Back Sensex bounces back with 256-pt gain Volumes remain low; T, Z-group stocks continue to fall Our Bureau
SMILE SAYS IT ALL: A stock dealer at C.D. Equisearch, a broking house in Kolkata, is delighted to see the upward movement of the market on Monday. - A. Roy Chowdhury
Mumbai , Sept 26 WITH the Government clarifying today that there was no scam in the stock markets, share prices bounced back sharply taking the BSE Sensex up by over 250 points, erasing much of last week's losses. Buying support in stocks was fuelled by a fall in crude oil prices as refineries in the US were untouched by the weekend landfall of Hurricane Rita. However, the rise in stock prices was on thin volumes indicating low investor interest compared to last week. Small-cap stocks too recovered on value buying. However, stocks from the T-group and Z of BSE continued to fall as there were no buyers, though the number of stocks falling in this category was lower than last week.
The BSE Sensex opened firm in the morning and moved up to touch the day's high of 8,500. It closed at 8,478.91, a gain of 256.32 points (3.12 per cent). Today's rise was the highest after May 18, 2004 when it rose 371 points. On the NSE, the S&P CNX Nifty rose 79.6 points (3.21 per cent) to close at 2,577.35. "The markets have bounced back strongly in today's session. This should certainly restore confidence among participants. However, factors such as expiry of derivatives contracts, due this week, may result in volatility," said a note from Motilal Oswal Securities to its clients. It added that investors must use a selective value-based approach as indices enter uncharted territory. But the low volume scenario on the BSE and the NSE did not enthuse market participants. On the NSE, the number of shares traded declined to 31.87 crore from 43.6 crore on Friday, a fall of 26 per cent. Similarly, on the BSE the volume was down to 27.60 crore shares from 30.57 crore. Traders said that there was not much institutional investor activity. On Friday, FIIs were net sellers in equity at Rs 325.5 crore and mutual funds were net buyers of equity at Rs 90.54 crore. In the next few trading sessions, the stock market trend would depend on inflows from FIIs and the extent to which traders would carry forward their derivatives position. The September derivatives contracts expire on Thursday.

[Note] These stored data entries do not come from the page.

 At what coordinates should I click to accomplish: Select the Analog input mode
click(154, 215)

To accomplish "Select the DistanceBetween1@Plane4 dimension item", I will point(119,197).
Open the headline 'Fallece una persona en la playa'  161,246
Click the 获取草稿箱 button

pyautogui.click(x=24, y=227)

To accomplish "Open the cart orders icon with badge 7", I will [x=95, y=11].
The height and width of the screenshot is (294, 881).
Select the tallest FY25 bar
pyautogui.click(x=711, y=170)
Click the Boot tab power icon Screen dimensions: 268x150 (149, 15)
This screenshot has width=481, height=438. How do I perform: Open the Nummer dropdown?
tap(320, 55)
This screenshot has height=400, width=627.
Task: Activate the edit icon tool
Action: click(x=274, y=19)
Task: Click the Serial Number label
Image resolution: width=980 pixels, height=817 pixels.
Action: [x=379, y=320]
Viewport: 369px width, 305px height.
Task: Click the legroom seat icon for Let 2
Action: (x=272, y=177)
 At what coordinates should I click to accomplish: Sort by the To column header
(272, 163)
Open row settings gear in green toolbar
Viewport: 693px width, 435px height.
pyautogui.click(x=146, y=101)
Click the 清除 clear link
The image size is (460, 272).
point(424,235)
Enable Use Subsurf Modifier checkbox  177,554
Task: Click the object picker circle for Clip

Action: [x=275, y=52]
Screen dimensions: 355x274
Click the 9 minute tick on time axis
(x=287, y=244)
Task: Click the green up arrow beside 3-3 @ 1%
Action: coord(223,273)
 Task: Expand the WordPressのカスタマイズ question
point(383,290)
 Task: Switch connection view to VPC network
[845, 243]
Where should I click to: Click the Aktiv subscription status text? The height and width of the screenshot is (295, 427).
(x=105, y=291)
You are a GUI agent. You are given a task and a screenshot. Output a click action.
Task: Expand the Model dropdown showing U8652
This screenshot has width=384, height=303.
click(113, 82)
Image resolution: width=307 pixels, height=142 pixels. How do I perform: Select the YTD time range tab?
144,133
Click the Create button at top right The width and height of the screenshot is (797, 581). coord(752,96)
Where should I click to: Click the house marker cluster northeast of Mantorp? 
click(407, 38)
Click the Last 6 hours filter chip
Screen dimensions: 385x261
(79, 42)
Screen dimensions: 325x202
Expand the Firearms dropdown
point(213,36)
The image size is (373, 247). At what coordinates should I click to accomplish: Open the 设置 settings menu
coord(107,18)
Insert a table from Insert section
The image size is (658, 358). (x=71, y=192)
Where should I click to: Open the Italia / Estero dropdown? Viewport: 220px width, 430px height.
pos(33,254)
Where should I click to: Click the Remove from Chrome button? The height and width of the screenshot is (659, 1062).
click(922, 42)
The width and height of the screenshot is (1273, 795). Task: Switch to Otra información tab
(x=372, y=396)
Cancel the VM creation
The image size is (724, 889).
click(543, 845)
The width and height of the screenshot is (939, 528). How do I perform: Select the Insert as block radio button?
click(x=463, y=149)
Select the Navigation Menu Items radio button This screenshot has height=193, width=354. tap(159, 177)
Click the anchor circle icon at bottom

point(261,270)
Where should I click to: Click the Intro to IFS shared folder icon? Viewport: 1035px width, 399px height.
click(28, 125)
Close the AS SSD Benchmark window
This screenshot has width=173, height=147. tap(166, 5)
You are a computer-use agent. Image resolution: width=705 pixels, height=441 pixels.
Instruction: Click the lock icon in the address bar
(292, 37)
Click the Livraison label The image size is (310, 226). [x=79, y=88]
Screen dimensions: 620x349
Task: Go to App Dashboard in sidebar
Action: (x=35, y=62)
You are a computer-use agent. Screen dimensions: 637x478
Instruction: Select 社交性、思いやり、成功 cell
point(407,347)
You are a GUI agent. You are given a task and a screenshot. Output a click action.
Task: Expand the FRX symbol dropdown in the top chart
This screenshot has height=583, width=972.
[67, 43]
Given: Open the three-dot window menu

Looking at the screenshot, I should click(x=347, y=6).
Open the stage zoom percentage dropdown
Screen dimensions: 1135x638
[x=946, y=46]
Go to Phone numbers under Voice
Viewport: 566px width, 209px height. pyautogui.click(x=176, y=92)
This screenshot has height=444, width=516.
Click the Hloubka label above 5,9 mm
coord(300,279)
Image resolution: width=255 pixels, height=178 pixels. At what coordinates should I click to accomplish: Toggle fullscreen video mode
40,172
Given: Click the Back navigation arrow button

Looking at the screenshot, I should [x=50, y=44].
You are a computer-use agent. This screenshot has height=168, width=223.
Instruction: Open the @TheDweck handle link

Brokers said that the trend could be seen as upbeat if traders rolled over most of their derivatives positions. But if that does not happen, there could be a fall in stock prices after the expiry of contracts. The markets could see a round of profit booking as the Sensex is near the previous all-time high of 8,520 levels. Such profit booking is expected to find support in the 8,400-8,370 range, said Karvy Stock Broking after the close of trading.